Stored items

# # # # # # #

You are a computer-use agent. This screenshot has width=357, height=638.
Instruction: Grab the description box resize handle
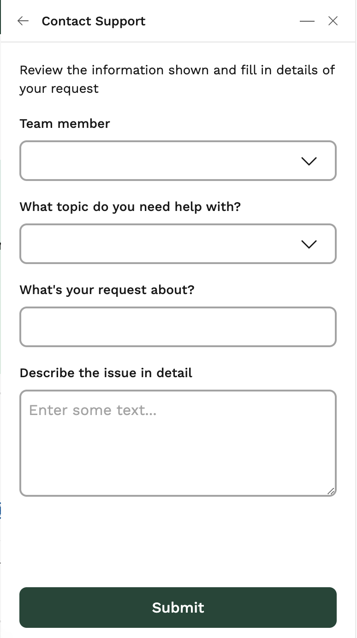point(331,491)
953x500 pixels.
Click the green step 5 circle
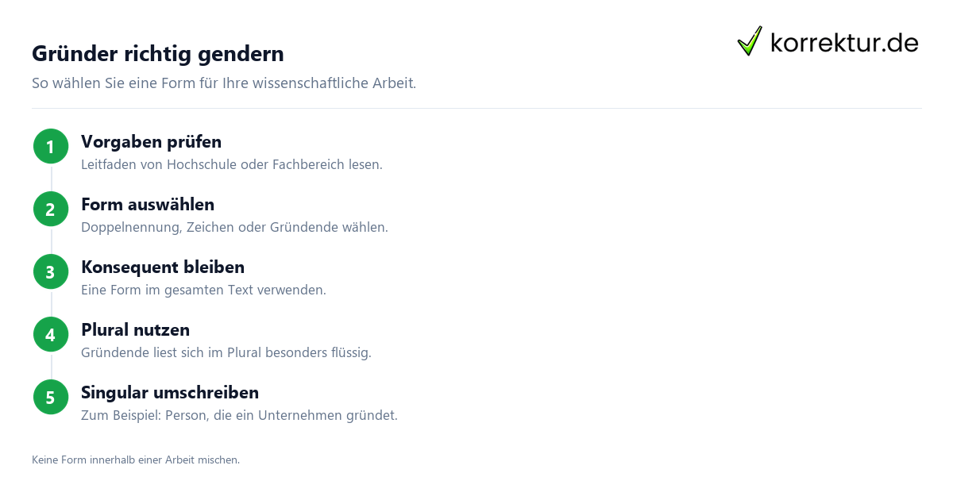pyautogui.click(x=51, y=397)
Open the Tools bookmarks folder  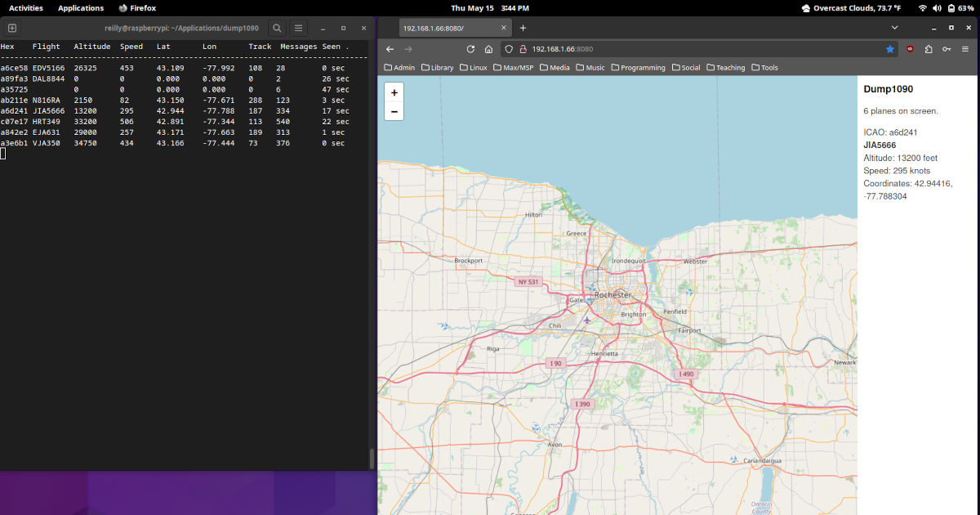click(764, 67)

# # # # # # #

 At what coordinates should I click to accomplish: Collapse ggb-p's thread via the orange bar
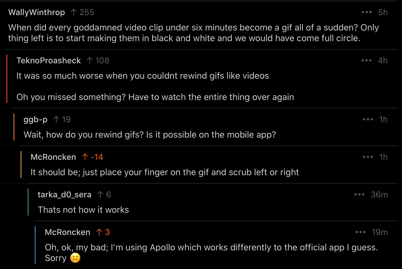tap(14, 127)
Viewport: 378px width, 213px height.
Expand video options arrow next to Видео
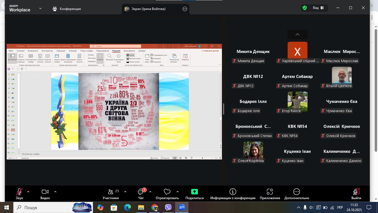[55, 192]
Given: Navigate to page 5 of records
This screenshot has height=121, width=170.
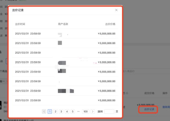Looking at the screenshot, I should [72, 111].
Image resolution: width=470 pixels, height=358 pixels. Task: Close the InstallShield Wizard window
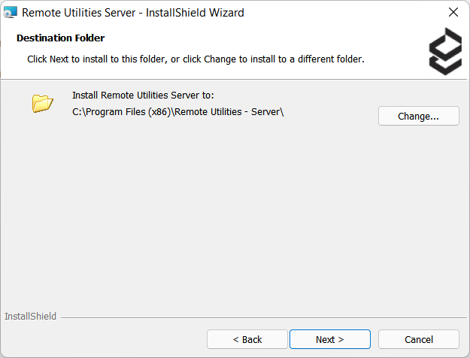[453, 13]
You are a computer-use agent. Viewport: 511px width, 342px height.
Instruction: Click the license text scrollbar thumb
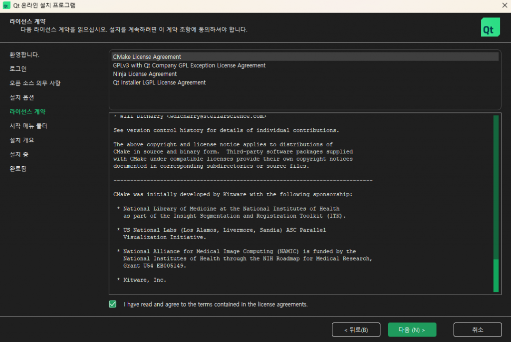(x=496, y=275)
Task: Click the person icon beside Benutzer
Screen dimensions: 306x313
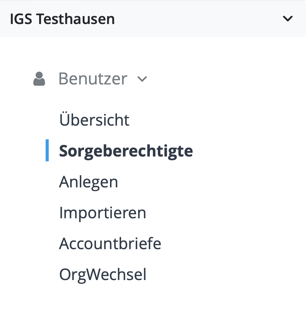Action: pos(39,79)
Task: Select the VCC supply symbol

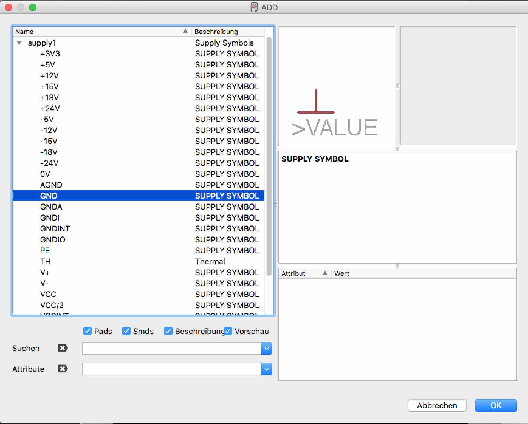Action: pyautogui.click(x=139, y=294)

# # # # # # #

Count the lines in the entries where the string "computer" appears, and report only the number.

* **TASK RESULT**:
2